Collected data:
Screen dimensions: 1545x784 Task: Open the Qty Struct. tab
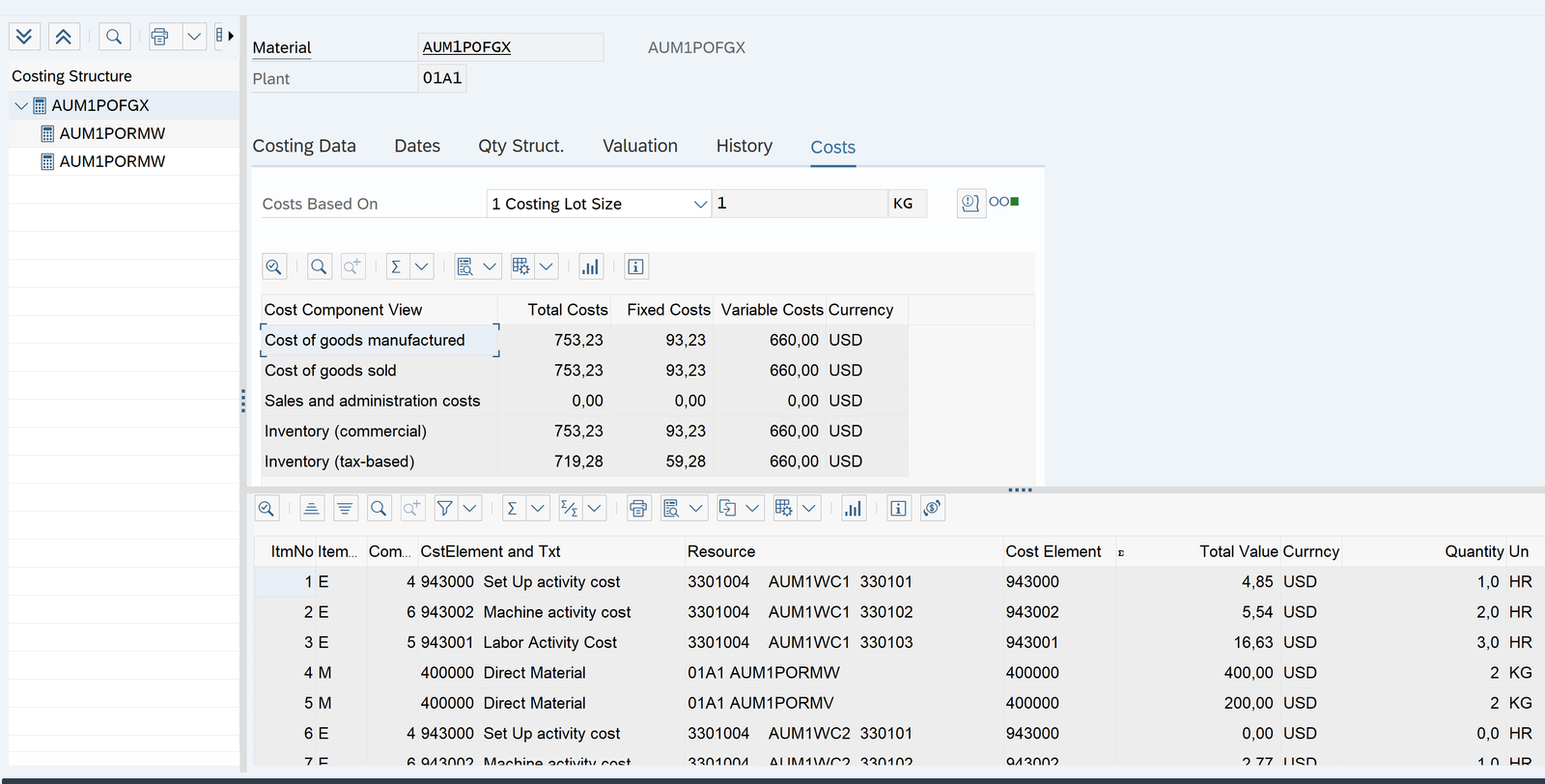click(x=520, y=146)
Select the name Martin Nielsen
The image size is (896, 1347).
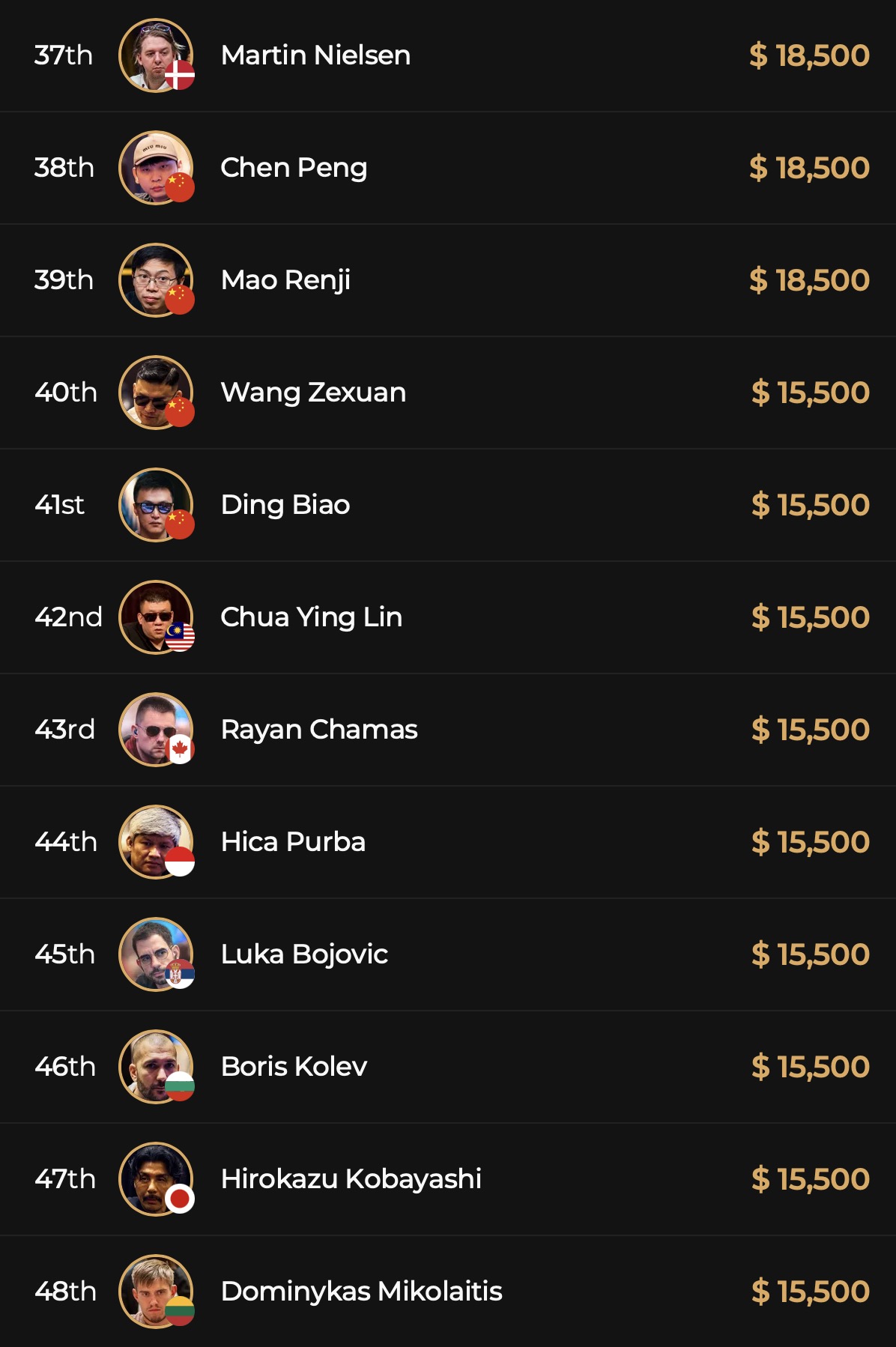[315, 55]
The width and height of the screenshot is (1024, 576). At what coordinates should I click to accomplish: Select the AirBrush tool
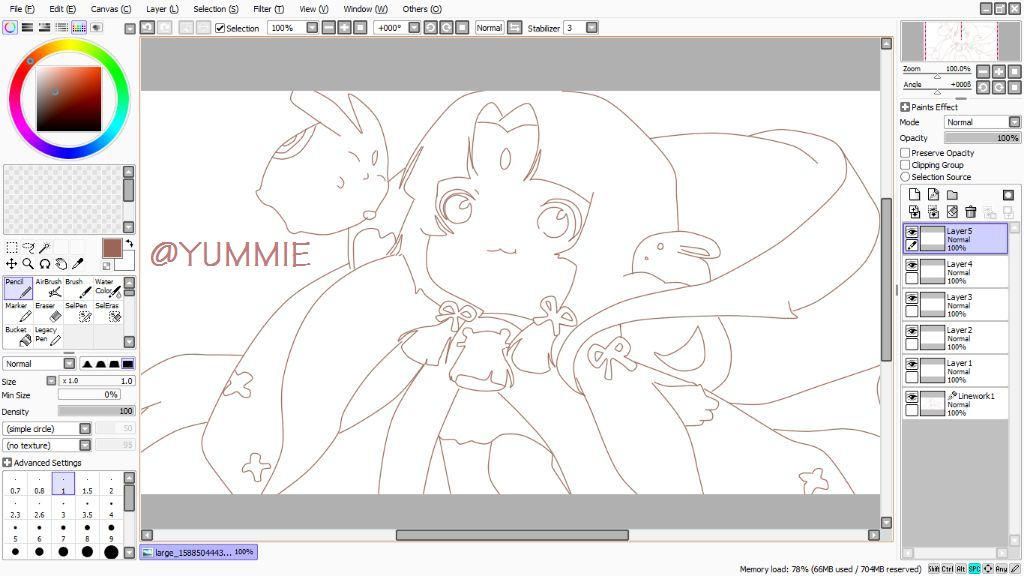click(x=49, y=288)
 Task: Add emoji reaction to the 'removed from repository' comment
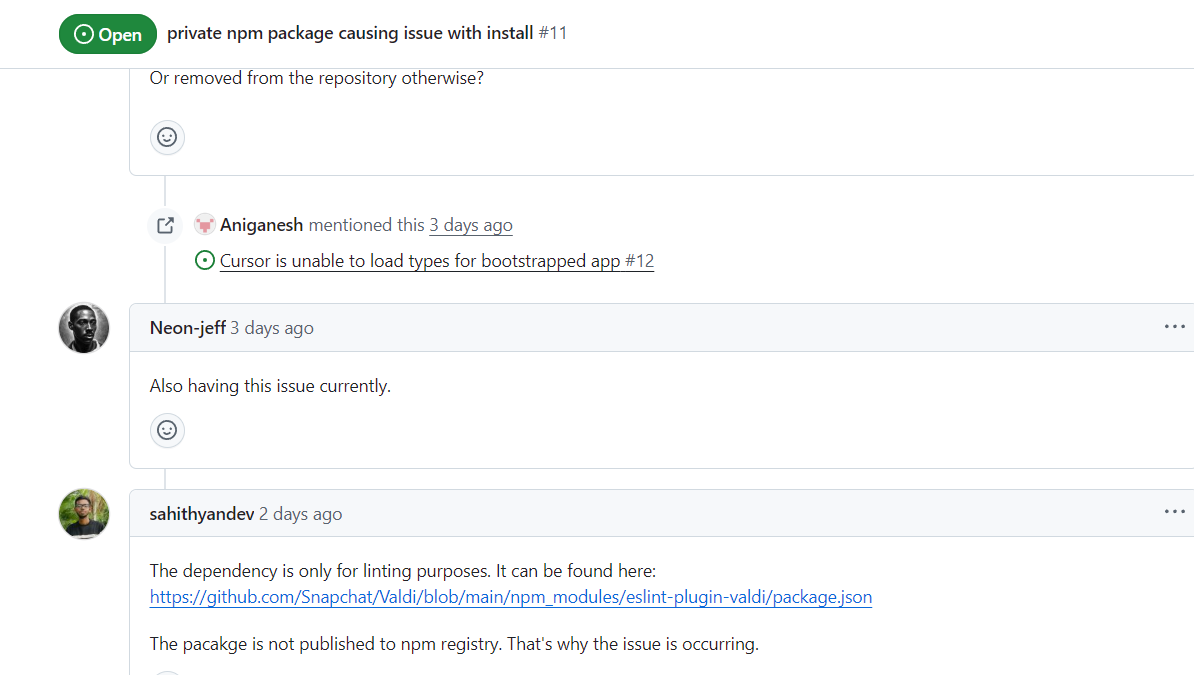tap(167, 137)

Instructions for the task:
Send back the entries above exactly. Skip the images.

Response:
Screen dimensions: 1545x784 Task: Open the Qty Struct. tab
click(x=520, y=146)
Select the name Martin Nielsen
The image size is (896, 1347).
[315, 55]
The width and height of the screenshot is (1024, 576). At what coordinates should I click to accomplish: Select the AirBrush tool
click(x=49, y=288)
 Task: Add emoji reaction to the 'removed from repository' comment
tap(167, 137)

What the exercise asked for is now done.